*Instrução*. Quais linhas dos registros abaixo contêm a palavra "green"? Localize-as e copie cada uma, diferenciando maiúsculas de minúsculas.

── Registros listados

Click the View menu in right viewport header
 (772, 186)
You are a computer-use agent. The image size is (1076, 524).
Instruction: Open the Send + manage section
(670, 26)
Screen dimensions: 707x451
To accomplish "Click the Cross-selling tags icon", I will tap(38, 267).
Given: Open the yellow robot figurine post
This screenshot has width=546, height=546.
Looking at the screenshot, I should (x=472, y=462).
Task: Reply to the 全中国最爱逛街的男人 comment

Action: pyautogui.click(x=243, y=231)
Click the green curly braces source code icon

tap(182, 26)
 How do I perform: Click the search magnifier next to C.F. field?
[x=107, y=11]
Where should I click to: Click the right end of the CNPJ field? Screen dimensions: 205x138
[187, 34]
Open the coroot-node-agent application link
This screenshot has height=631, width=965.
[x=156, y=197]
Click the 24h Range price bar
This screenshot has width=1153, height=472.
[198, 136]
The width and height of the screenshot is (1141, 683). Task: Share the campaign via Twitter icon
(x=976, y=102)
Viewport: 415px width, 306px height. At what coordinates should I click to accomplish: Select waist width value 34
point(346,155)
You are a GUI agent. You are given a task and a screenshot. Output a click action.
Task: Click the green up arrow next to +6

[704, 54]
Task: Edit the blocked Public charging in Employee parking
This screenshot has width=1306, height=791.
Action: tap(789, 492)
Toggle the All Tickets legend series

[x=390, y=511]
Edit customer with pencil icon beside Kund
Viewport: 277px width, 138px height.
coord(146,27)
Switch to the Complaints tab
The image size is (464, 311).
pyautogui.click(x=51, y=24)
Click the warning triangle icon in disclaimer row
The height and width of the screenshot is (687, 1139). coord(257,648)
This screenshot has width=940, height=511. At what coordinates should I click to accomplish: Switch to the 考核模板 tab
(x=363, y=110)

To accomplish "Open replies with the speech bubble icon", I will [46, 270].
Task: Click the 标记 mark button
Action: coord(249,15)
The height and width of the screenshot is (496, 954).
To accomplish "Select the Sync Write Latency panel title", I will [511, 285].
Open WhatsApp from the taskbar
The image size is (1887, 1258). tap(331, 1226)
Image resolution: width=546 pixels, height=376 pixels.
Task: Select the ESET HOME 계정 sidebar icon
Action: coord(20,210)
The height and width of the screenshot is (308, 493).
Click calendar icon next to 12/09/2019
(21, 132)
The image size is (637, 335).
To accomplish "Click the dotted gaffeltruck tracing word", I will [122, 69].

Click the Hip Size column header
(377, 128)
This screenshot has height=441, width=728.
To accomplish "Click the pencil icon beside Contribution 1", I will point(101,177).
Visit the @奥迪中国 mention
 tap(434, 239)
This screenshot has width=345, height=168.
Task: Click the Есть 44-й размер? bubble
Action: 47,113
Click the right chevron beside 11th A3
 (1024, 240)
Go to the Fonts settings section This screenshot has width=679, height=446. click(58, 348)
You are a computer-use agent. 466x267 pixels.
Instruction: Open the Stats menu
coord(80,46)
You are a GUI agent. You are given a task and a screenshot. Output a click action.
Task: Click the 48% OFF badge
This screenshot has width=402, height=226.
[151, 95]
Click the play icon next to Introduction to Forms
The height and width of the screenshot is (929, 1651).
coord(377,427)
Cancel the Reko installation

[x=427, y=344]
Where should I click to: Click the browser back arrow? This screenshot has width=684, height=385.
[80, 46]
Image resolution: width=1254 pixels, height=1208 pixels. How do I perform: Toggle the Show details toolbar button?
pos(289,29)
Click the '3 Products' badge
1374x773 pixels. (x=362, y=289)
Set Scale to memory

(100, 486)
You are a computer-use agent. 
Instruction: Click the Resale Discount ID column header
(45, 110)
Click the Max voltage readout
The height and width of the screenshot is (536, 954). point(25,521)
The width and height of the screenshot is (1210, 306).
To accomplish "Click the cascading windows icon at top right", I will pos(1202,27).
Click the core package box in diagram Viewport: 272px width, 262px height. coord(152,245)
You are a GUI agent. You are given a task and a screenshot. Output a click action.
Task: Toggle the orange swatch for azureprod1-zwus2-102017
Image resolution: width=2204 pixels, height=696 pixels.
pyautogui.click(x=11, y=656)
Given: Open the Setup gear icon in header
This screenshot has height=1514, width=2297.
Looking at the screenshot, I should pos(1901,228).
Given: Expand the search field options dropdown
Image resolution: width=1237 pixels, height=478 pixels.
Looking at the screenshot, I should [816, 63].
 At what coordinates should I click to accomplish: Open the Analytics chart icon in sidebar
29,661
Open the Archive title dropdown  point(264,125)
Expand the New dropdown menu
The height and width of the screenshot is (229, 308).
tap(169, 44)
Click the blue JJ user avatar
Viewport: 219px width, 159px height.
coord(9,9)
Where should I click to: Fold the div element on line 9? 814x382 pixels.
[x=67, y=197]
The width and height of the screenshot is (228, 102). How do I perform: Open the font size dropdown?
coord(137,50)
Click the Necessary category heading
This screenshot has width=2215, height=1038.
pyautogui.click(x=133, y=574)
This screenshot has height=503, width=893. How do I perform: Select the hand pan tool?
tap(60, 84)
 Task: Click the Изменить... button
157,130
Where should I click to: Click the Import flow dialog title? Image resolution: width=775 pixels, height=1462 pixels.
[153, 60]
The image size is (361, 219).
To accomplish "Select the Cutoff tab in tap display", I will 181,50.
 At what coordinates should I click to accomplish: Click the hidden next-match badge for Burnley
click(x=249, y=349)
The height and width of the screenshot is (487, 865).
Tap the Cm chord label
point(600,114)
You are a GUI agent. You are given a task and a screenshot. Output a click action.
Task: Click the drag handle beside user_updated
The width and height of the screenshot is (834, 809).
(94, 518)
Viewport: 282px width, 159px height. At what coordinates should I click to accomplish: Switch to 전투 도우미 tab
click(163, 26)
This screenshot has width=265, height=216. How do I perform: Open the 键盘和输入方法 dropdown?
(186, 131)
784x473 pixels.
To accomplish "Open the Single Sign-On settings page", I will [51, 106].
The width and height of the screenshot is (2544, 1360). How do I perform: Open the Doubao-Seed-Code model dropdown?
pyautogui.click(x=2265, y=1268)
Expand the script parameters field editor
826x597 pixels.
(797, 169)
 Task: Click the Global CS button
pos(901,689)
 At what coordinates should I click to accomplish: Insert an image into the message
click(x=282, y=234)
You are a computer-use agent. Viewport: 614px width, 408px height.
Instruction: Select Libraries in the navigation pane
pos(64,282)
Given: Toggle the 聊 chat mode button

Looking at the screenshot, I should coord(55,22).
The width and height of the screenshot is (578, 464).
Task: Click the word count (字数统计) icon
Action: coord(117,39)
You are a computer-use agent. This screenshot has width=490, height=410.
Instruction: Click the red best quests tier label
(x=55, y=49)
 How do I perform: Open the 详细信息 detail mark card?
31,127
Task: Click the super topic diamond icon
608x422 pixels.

────

*Problema resolvido*.
Click the green curly braces source code icon
Task: Click the green up arrow next to +6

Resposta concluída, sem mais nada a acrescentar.